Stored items
-- Opening Marker --
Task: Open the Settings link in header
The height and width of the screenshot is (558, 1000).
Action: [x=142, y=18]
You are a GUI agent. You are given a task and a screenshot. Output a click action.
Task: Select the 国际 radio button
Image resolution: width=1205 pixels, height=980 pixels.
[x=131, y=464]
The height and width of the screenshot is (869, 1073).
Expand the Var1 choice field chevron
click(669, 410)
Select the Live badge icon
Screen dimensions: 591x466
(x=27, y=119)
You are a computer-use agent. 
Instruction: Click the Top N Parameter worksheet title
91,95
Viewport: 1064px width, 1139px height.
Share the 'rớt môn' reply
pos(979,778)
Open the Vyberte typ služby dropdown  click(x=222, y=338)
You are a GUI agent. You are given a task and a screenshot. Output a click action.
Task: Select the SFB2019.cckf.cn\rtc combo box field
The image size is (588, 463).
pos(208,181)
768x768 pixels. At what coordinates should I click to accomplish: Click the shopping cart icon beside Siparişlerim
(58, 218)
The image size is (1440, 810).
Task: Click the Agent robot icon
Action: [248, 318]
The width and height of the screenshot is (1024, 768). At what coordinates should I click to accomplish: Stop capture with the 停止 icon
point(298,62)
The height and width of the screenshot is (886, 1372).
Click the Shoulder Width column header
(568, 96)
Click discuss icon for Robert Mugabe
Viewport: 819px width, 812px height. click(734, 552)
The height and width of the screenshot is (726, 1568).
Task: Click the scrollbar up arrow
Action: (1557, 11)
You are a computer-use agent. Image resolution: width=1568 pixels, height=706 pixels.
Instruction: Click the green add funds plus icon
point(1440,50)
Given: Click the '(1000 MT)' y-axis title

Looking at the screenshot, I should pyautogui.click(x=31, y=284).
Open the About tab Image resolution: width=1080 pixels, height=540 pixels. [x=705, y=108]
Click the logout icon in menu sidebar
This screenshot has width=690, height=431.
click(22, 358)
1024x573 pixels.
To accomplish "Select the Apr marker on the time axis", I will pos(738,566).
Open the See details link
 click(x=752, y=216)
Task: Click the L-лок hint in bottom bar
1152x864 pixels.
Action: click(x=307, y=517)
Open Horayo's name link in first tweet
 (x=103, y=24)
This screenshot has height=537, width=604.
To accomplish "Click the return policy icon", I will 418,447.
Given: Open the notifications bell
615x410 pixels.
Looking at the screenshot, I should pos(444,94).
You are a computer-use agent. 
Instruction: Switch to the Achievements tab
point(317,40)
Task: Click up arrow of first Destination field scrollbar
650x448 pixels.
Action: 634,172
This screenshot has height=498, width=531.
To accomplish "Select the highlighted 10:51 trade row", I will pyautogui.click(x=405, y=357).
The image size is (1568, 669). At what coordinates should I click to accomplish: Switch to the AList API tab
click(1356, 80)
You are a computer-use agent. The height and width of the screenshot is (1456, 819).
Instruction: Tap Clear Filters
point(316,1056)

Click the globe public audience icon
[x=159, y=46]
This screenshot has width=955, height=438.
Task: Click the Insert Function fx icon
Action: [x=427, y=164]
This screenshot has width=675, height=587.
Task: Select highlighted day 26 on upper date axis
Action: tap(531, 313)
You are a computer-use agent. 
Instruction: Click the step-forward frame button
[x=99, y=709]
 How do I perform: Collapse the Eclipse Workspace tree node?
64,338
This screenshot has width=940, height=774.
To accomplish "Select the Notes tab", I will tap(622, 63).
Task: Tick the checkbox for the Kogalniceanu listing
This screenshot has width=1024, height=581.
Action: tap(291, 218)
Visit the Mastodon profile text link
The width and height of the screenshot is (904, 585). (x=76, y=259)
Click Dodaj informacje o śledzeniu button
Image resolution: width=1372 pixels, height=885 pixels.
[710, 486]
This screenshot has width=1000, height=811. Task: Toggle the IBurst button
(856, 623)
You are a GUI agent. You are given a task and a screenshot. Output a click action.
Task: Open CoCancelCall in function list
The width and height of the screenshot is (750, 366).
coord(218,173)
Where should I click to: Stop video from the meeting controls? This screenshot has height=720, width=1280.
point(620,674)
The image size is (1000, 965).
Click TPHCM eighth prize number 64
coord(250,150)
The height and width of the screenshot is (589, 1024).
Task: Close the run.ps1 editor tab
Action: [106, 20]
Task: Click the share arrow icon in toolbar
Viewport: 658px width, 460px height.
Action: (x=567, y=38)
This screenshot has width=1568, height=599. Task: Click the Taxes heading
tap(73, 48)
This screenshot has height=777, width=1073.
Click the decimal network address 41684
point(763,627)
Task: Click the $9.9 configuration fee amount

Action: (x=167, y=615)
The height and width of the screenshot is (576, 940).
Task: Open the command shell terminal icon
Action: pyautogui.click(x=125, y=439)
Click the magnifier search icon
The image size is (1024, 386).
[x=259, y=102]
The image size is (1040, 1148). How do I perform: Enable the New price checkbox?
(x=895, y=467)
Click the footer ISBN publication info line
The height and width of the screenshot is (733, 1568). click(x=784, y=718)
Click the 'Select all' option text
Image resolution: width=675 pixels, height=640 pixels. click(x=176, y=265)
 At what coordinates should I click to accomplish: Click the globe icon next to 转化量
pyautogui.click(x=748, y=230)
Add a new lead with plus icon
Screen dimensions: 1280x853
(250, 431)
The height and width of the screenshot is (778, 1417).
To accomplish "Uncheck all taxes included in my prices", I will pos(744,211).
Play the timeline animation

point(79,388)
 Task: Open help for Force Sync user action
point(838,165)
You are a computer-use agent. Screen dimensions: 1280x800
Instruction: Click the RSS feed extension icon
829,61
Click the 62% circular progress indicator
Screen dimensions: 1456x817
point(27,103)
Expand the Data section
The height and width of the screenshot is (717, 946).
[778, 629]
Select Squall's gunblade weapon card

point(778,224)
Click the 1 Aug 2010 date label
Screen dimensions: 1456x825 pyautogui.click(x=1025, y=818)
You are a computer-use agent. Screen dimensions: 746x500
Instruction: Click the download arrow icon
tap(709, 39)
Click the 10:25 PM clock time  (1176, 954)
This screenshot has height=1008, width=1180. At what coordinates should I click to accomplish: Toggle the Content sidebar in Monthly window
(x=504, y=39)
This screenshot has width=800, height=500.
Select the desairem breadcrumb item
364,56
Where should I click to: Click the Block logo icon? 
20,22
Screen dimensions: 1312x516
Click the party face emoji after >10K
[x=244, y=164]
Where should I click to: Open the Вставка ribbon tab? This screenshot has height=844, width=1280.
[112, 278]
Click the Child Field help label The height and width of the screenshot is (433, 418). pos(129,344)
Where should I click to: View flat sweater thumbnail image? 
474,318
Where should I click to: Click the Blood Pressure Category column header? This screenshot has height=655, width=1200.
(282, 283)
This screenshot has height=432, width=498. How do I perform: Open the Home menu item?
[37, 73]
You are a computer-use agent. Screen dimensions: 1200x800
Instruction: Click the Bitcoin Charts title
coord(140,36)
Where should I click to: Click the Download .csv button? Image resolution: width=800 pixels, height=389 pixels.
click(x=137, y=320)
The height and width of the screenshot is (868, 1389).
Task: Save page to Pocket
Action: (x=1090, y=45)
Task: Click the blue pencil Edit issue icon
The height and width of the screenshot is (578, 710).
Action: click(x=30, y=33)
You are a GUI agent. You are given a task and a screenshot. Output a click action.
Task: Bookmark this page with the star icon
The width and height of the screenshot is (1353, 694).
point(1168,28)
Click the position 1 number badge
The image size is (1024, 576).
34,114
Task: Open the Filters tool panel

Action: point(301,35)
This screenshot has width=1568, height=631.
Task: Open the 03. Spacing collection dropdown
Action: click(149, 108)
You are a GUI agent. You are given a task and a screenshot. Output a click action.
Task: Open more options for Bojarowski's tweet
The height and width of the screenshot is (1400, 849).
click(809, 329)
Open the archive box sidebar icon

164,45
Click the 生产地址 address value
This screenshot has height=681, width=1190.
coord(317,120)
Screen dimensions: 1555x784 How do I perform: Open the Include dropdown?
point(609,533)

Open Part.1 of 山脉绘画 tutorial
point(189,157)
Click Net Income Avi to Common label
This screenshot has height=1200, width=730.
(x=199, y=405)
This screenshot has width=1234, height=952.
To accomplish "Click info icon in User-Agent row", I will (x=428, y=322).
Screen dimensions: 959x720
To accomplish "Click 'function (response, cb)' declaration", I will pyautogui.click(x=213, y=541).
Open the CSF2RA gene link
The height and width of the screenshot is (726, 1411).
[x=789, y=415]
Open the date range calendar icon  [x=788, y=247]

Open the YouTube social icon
-- Closing Marker --
Where does the string "badge" appear in the records? Copy every line that holds it.

» Solved problem:
Select the Live badge icon
Click the position 1 number badge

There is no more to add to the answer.